Single by Sugababes

from the album Sugababes
- Released: 24 September 2026
- Genre: Dance-pop
- Length: 3:37
- Label: Sacred Three
- Composers: Jon Shave; Keisha Buchanan; Mutya Buena; Siobhán Donaghy; Wayne Hector;
- Producer: Jon Shave;

Sugababes singles chronology
| "Shook" (2025) | "Ghost" (2026) |  |

Music video
- "Ghost" on YouTube

= Ghost (Sugababes song) =

2026 song by Sugababes

"Ghost" is a song by English girl group Sugababes. It was released on 24 September 2026, through Sacred Three, as the lead single from the group's upcoming self-titled ninth studio album.

Lyrically, the song explores the notion of being ghosted, and was written by the group alongside Jon Shave and Wayne Hector. An associated music video was released for the song, which was directed by Thomas James.

== Composition ==
"Ghost" is a dance-pop song, which lyrically was inspired by group member Siobhán Donaghy's experience of being "ghosted" by her first love. According to Attitude magazine, the song deals with "the difficulty of letting someone go while still being haunted by their presence". The song's production was intended to feel "scuzzy and imperfect", rather than over-produced, with the group believing this approach gave it additional character.

==Music video==
An accompanying music video for "Ghost" was filmed in London at night and directed by Thomas James, which debuted alongside the single on the evening of its release. The video is themed around a funeral, where Donaghy and Buchanan are dressed in black, whilst Buena wears a red latex dress and a black fur jacket. It begins with a montage of parts of the video, before Buena begins the opening verse sat on the edge of a grave in front of a gravestone. A funeral cortège with numerous dancers with red veils is seen throughout the video, with the group leading the procession, along with a blonde woman. Buchanan and Donaghy's verses in the video take place inside a church. In another part of the video, the dancers are seen carrying a coffin into the church, with the group walking in front of them. During the bridge of the song, the group are seen standing at the edge of the grave as the dancers lower the coffin into the ground. The dancers perform choreography throughout the video, at one stage the blonde woman is seen opening her hand with a key in her palm. The video concludes with a man climbing out of the grave.
*****
> _Set exercise A_:
Please reproduce the passage of the article about "Ghost" that opens with the words containing "2026 song by" and closes with "ninth studio album.".
> _Set exercise B_:
In the article about "Ghost", where was the music video filmed?

> _Raw data_:
*****
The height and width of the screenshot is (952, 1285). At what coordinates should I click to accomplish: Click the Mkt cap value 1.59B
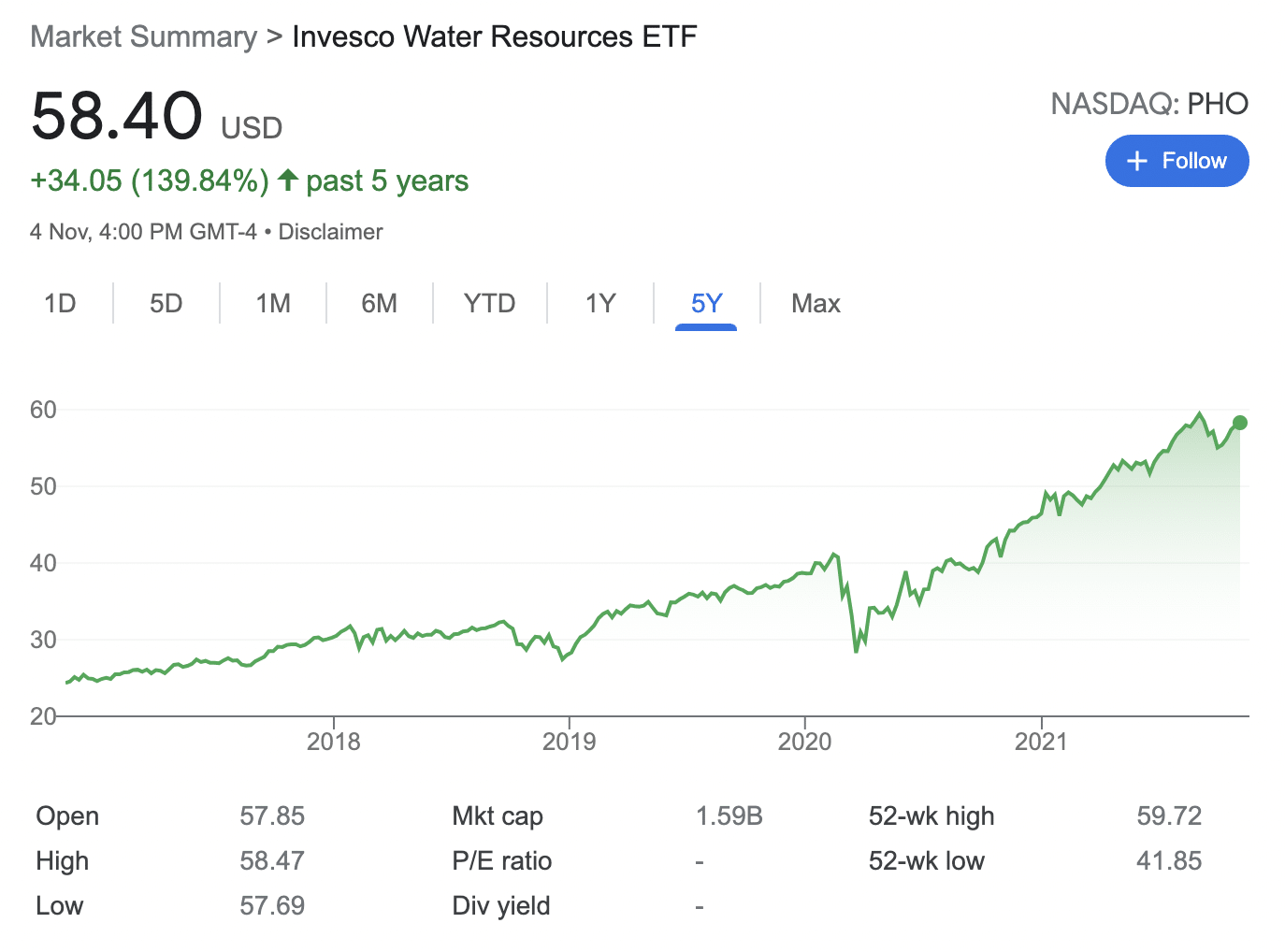tap(729, 815)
*****
> _Complete answer A_:
2026 song by Sugababes

"Ghost" is a song by English girl group Sugababes. It was released on 24 September 2026, through Sacred Three, as the lead single from the group's upcoming self-titled ninth studio album.

> _Complete answer B_:
In London, at night.